PILLOW FIGHT: Part of the activities that you can find at the Medieval Fayre is the one handed pillow fights which participants have to do while balancing on a log and trying not to fall off. Photo: Dana Da Silva
Riding on horseback a woman in a flowing red dress takes aim with a bow and arrow, fires and hits a target.
Mounted archery is just part of the many attractions that you could find at this year’s Neigh-Bours Magical Medieval Fayre.
“It is a celebration of all things fantasy and medieval, think Game of Thrones meets Vikings,” said one of the organisers, Meryl Rosenberg.

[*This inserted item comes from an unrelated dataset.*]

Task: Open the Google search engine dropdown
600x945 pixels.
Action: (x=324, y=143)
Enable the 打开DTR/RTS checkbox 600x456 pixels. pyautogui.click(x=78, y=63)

The event was created after Rosenburg and co-organiser Dayle Mallinson decided they wanted to invite friends to an event where they could wear dresses while riding horses.
Since then the event has grown considerably and today it’s “just to basically let people come out and embrace their olden day time feel and dress up and do something fun,” said Mallinson.
Organising such an event can be challenging said Mallinson. “We are dealing today with 130 separate stall holders, we then got a performance and cast and crew of another 50 this year. So it’s incredibly difficult to coordinate,” she said.
Besides the dreary weather the fayre went on without any obvious hitches on Saturday at the Ball & All on the corner of Malibongwe Drive and the R114.
To attend you could buy four kinds of tickets, royalty, nobility, lordly and commoner. Royalty meant that you would be treated as such, getting in the event before all the others and getting access to the private royal banquet area.
Even without tickets you could still take part in different activities such as archery, Viking cheese, cable toss, tomato throwing, treasure hunting and many more.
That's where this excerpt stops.